We quickly come to understand that despite his large collection of livestock, Nabal is not shrewd. Hearing David’s request, Nabal is faced with either an opportunity or a threat, depending on how he chooses to view it. He foolishly treats David’s request as neither.

He does not curry favor with David by offering food; likewise, he fails to prepare a defense as the story unfolds. He simply insults the already famous warrior and his small army. Later in the story, it will be noted that to Israelites’ ears, “Nabal” sounds like a description of a crude or base person.

It’s also clear that Nabal has long ago lost the respect of his servants, household, and even his wife, Abigail. One of the young men runs to her for help, knowing this insult will not go unanswered.

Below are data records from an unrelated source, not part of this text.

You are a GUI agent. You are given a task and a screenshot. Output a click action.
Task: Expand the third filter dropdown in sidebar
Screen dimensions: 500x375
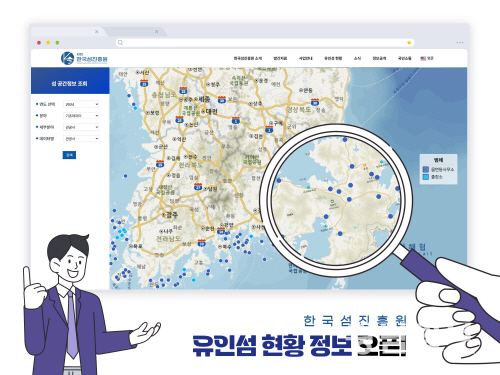[81, 127]
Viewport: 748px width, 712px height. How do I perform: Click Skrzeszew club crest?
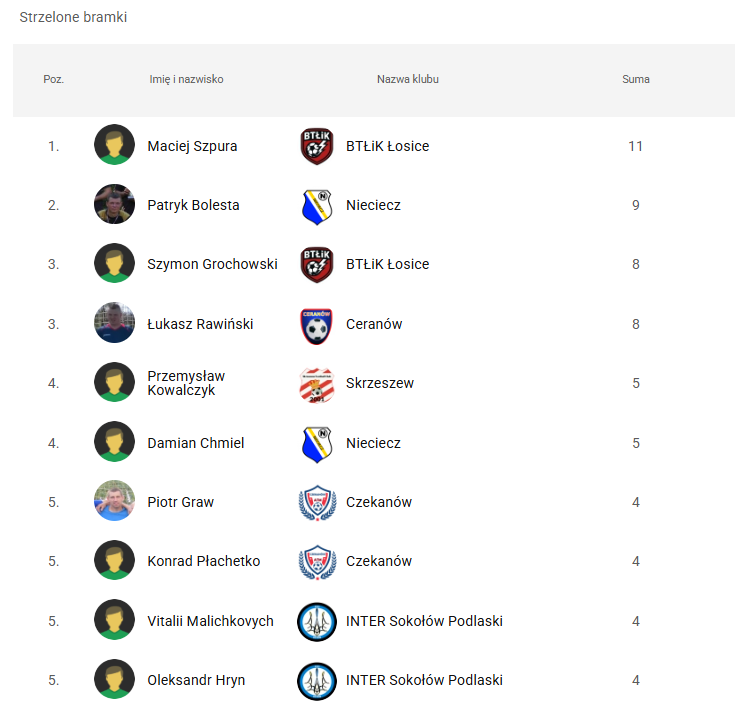[x=317, y=384]
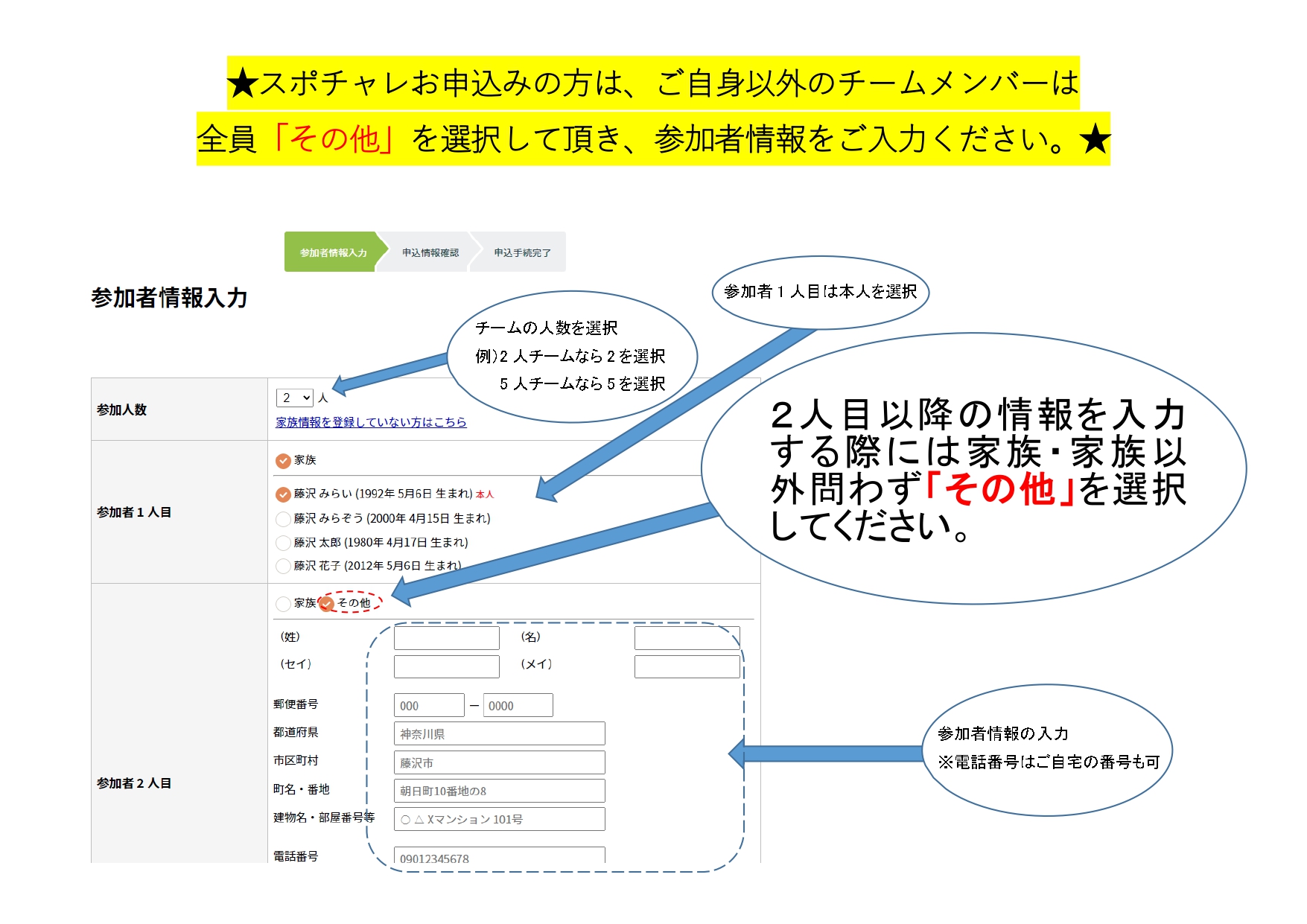1307x924 pixels.
Task: Go to the 申込情報確認 step
Action: 430,252
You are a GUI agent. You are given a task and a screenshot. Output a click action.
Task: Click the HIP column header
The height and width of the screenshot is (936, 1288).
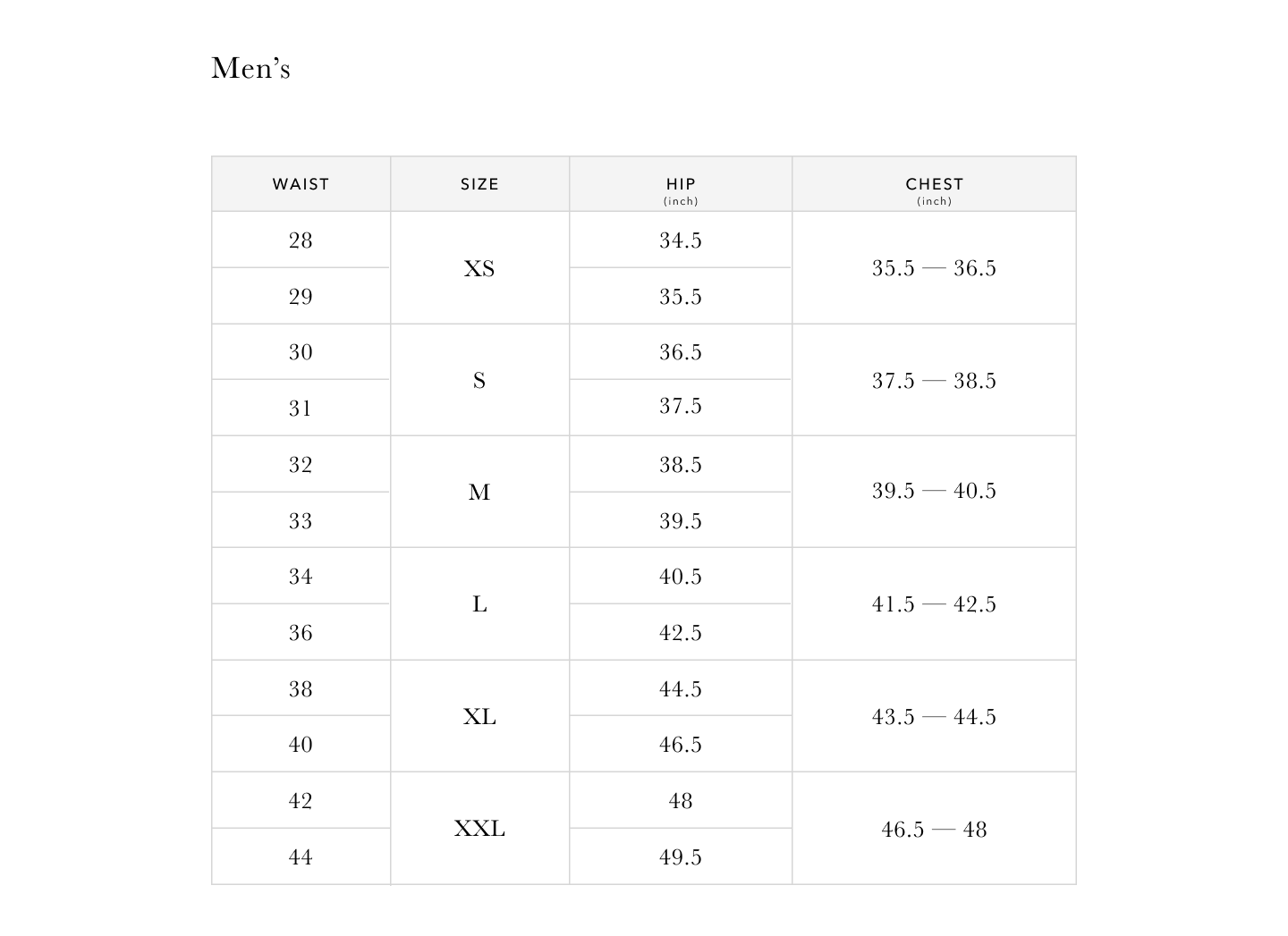(x=681, y=184)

David, the product of a culture based on honor and patronage, is furious, of course. Most English translations don’t fully capture just how angry he is, saying that David mutters he will kill Nabal and all of his “men.” The Hebrew term is far more crude, however; Hebrew expert Robert Alter translates David’s words as a desire to kill every “pisser against the wall.” These are no longer people to David, just creatures about to die on the edges of swords.

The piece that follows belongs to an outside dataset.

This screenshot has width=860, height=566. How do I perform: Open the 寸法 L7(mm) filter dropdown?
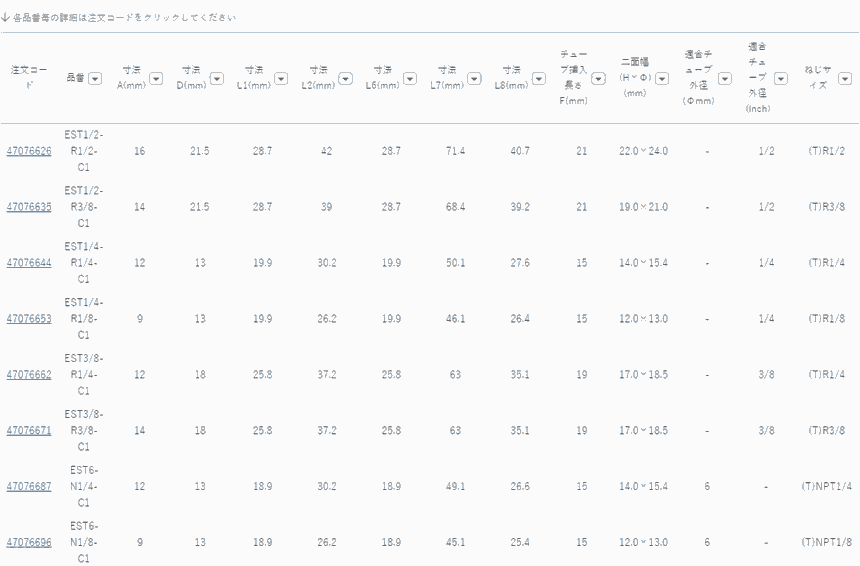point(474,78)
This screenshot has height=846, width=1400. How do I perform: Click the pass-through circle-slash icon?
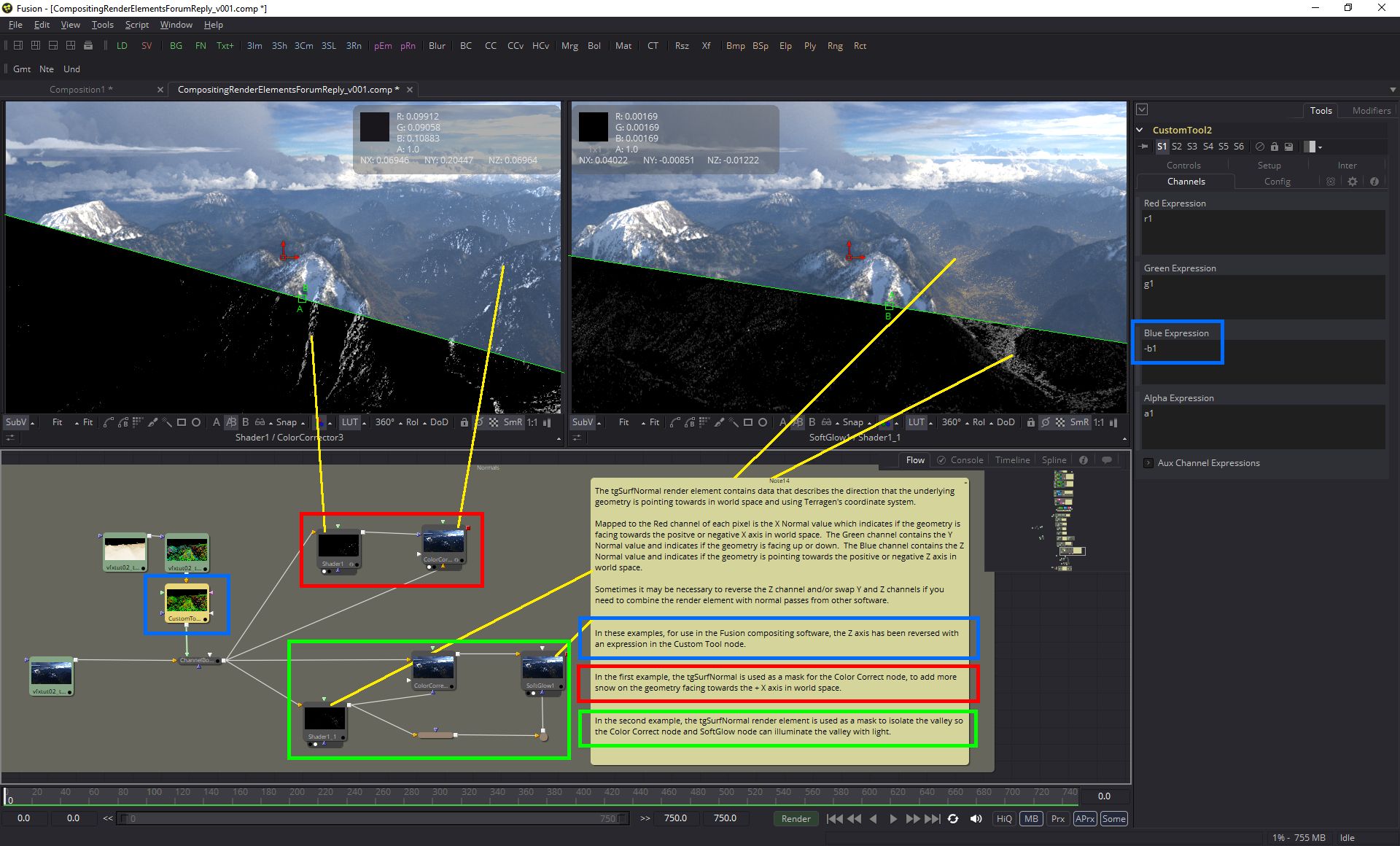click(1259, 147)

This is the moment in the story where we discover why the young man in Nabal’s camp went to Abigail. Her husband may be a dullard, but she is shrewd. In addition to sending the food David needs, she approaches him with a clear strategy in mind. First, she deflects David’s anger by placing the blame on herself, words that clearly cause David to pause a moment.

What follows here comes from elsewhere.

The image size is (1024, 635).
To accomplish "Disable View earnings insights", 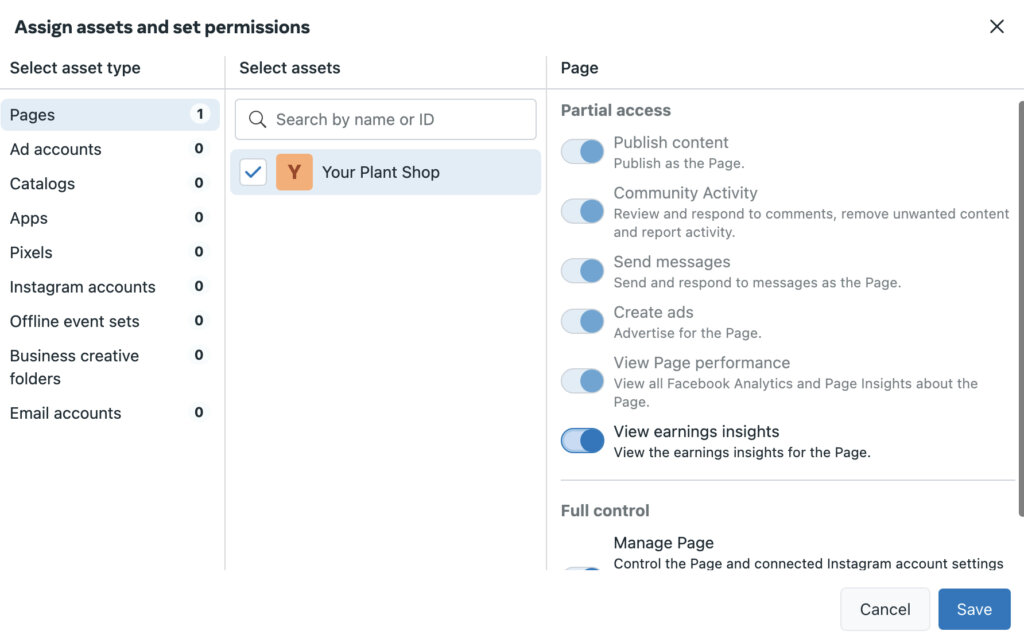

She then launches into a plea with three clear messages embedded in it: David, remember your past, your present and your future.

She artfully reminds him of his past with a veiled reference to his enemies being flung from “the hollow of the sling.” David has to hear in this a reminder of the day God was with him as he killed Goliath.

She also acknowledges that he is at this moment the anointed one of God and that he will be king, and that it would be inappropriate for such a holy person to take on the sin of bloodguilt, a burden Israelites believed they bore when they killed wrongfully, in anger.

Her strategy works, perhaps even better than she imagined. David relents. Later, when she tells Nabal what almost happened, he becomes “like a stone,” most likely, a description of Nabal having a stroke. Ten days later, he is dead. Upon hearing all of this, David sends for the woman who has impressed him so greatly and asks her to be his wife.

Certainly, there is strategy in Abigail’s actions, but it’s also important to remember that all of her cleverness is rooted in a wise understanding of God’s nature, how God expects us to behave, and how David would understand his role in these relationships.

So, are we supposed to behave similarly today? As people in church, should we be equipping ourselves as disciples who think shrewdly?

Jesus said we should. Jesus wanted us to be thinkers and strategists. My favorite example is in Matthew 10:16. Jesus had sent his disciples out to tell the good news of the arrival of the kingdom, but he noted: “Behold, I am sending you out as sheep in the midst of wolves, so be wise as serpents and innocent as doves.”

Wisdom, strategy and thoughtfulness are important, Jesus was saying. Just be sure to root them in his message of love and peace.

As a people who believe God reveals himself to us in Scripture and prayer, we’re left with a question: Are we seeking these gifts earnestly, in a way that they can impact our lives now?

If not, you’re leaving some of the benefits of church involvement on the table.